0.0% of residents lived in urban areas, while 100.0% lived in rural areas.

There were 450 households, out of which 109 (24.2%) had children under the age of 18 living in them, 176 (39.1%) were married-couple households, 30 (6.7%) were cohabiting couple households, 100 (22.2%) had a female householder with no partner present, and 144 (32.0%) had a male householder with no partner present. 168 households (37.3%) were one person, and 65 (14.4%) were one person aged 65 or older.
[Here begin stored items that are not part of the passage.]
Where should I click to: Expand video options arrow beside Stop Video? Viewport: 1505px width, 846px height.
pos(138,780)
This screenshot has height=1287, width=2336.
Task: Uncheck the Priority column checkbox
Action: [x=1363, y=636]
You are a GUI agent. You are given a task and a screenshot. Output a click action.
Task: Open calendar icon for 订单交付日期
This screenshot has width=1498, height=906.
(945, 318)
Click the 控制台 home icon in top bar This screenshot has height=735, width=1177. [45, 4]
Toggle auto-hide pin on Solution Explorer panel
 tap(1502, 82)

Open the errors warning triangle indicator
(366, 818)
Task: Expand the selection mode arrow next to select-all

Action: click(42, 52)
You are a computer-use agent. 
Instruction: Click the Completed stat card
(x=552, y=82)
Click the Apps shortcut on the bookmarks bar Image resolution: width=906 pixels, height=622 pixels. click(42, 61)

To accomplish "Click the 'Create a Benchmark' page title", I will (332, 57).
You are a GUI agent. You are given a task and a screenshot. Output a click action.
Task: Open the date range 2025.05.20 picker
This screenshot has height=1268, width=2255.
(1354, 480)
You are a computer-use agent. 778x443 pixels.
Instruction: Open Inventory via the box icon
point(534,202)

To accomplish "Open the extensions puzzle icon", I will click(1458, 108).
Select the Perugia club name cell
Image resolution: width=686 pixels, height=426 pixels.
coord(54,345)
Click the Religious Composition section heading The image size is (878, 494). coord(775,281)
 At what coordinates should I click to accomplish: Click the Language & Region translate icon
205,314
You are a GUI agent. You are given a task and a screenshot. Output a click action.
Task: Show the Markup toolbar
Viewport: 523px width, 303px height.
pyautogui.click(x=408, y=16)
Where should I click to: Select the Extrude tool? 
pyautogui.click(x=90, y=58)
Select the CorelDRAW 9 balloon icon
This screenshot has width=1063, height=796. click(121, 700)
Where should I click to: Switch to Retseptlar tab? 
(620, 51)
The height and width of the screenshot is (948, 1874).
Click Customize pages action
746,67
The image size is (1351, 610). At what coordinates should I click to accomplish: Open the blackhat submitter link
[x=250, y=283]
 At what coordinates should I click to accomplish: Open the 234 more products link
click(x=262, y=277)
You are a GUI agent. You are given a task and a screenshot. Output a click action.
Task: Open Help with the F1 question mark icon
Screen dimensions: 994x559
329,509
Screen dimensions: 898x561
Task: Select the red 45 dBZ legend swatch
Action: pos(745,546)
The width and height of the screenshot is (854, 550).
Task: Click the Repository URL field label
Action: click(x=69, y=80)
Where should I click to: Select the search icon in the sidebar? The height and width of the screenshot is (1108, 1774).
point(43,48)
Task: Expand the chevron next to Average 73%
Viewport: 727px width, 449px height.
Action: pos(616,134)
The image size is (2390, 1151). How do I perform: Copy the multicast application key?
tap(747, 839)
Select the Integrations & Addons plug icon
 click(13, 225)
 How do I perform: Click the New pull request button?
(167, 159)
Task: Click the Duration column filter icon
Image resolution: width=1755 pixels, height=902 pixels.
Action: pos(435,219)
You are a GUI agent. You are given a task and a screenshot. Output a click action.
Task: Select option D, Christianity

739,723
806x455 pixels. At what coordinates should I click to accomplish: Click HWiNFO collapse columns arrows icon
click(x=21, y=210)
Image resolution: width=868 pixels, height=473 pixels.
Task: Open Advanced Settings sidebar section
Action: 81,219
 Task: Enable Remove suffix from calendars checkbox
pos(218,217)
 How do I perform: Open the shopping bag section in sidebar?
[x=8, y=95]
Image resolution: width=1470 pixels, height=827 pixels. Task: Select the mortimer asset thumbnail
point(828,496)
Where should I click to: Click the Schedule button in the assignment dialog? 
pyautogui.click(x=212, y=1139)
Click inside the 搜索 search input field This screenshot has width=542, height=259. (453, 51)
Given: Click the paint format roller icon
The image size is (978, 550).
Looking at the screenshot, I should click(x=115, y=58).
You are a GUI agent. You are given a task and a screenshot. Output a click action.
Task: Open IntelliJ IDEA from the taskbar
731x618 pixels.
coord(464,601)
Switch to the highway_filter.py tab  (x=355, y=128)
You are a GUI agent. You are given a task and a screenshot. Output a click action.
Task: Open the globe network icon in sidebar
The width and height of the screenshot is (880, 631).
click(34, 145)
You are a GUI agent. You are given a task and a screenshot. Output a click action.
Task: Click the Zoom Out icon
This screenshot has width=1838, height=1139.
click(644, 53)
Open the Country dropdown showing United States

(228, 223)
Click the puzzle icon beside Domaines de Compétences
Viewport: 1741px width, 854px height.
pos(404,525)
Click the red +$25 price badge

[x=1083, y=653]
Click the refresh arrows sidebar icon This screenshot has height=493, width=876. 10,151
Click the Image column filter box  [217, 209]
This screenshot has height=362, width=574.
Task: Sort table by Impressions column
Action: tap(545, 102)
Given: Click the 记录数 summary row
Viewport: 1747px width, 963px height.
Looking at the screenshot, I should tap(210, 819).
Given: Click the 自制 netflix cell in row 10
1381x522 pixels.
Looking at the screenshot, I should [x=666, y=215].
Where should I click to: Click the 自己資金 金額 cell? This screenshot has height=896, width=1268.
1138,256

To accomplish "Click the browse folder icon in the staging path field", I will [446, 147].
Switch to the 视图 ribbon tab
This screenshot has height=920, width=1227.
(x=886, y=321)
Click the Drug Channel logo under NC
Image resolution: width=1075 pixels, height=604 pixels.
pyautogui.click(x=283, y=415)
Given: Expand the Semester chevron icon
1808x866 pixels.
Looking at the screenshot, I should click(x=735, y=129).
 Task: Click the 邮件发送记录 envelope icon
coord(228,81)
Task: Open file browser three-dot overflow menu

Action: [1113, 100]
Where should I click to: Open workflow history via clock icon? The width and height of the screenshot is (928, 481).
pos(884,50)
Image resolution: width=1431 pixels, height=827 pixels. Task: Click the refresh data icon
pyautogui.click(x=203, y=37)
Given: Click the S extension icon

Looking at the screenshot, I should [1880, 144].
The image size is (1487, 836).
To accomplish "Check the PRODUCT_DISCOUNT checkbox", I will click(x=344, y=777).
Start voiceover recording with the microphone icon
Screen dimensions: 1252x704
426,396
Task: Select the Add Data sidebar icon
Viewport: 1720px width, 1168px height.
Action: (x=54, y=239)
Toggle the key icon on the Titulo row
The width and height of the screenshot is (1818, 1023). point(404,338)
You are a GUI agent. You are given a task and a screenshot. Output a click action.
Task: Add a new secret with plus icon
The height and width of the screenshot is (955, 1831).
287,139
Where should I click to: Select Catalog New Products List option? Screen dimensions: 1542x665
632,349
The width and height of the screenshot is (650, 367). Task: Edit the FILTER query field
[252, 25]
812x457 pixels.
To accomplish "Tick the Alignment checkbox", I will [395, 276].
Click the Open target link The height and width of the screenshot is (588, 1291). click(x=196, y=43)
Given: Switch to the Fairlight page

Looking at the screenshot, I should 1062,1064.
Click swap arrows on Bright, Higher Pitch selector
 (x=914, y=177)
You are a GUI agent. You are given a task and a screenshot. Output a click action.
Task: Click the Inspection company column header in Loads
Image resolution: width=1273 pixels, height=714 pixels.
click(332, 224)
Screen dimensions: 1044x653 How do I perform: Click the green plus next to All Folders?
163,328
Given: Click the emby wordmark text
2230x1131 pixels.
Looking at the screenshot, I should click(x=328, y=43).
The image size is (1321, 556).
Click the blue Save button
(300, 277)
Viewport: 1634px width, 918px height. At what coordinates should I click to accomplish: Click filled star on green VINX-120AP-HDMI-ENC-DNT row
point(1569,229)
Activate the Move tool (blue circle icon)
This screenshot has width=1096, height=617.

The average household size was 2.34. There were 250 families (55.6% of all households).

There were 563 housing units at an average density of 44.2 /mi2, of which 450 (79.9%) were occupied and 113 (20.1%) were vacant. Of the occupied units, 268 (59.6%) were owner-occupied and 182 (40.4%) were occupied by renters. The homeowner vacancy rate was 1.5%, and the rental vacancy rate was 6.3%.

===Income and poverty===
In 2023, the US Census Bureau estimated that the median household income was $35,469, and the per capita income was $22,370. About 17.4% of families and 18.8% of the population were below the poverty line.

===2010===
At the 2010 census North Edwards had a population of 1,058. The population density was 83.0 PD/sqmi. The racial makeup of North Edwards was 847 (80.1%) White, 43 (4.1%) African American, 26 (2.5%) Native American, 20 (1.9%) Asian, 1 (0.1%) Pacific Islander, 60 (5.7%) from other races, and 61 (5.8%) from two or more races. Hispanic or Latino of any race were 179 people (16.9%).

The whole population lived in households, no one lived in non-institutionalized group quarters and no one was institutionalized.

There were 417 households, 132 (31.7%) had children under the age of 18 living in them, 212 (50.8%) were opposite-sex married couples living together, 40 (9.6%) had a female householder with no husband present, 20 (4.8%) had a male householder with no wife present. There were 22 (5.3%) unmarried opposite-sex partnerships, and 2 (0.5%) same-sex married couples or partnerships. 121 households (29.0%) were one person and 43 (10.3%) had someone living alone who was 65 or older. The average household size was 2.54. There were 272 families (65.2% of households); the average family size was 3.16.

The age distribution was 283 people (26.7%) under the age of 18, 67 people (6.3%) aged 18 to 24, 226 people (21.4%) aged 25 to 44, 323 people (30.5%) aged 45 to 64, and 159 people (15.0%) who were 65 or older. The median age was 41.0 years. For every 100 females, there were 102.3 males. For every 100 females age 18 and over, there were 97.7 males.

There were 557 housing units at an average density of 43.7 per square mile, of the occupied units 280 (67.1%) were owner-occupied and 137 (32.9%) were rented. The homeowner vacancy rate was 8.1%; the rental vacancy rate was 20.3%. 701 people (66.3% of the population) lived in owner-occupied housing units and 357 people (33.7%) lived in rental housing units.